Secondo un’inchiesta di Notus, il governo starebbe lavorando al progetto da oltre un anno. Al centro dell’operazione ci sarebbe una striscia di terreno lunga meno di un chilometro destinata alla Kingsbarn Realty Capital, società immobiliare del Nevada guidata da un amministratore delegato indicato come donatore repubblicano.
L’obiettivo sarebbe quello di realizzare una strada all’interno della riserva naturale. In cambio, il National Park Service riceverebbe altri terreni dello stesso valore in California.
L’ipotesi ha già sollevato forti proteste.
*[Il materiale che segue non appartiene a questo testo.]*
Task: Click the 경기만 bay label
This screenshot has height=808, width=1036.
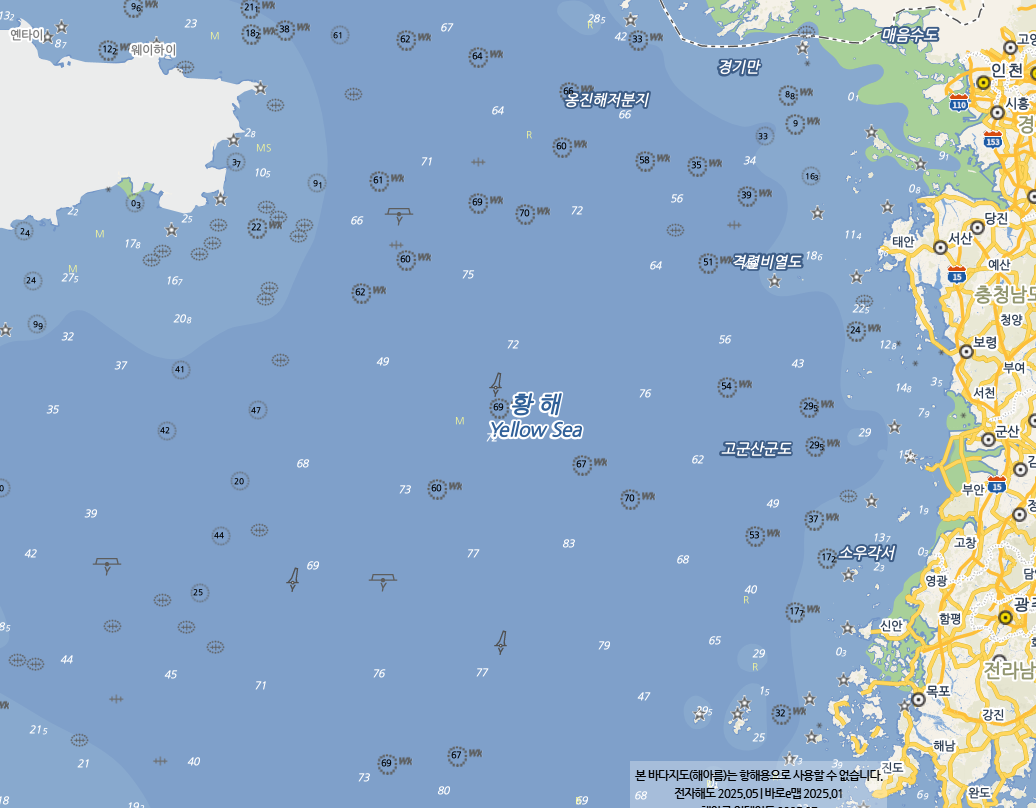Action: coord(739,66)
La National Parks Conservation Association parla di un “attacco” illegittimo, mentre il sindacato dei dipendenti dello Yosemite si è detto “sconcertato” dalla possibilità di cedere terreni pubblici a interessi privati.
Non è la prima volta che si prova a portare avanti un progetto simile: la costruzione di una strada attraverso lo Yosemite era già stata proposta in passato, incontrando però lo stop delle amministrazioni di George W. Bush e Barack Obama.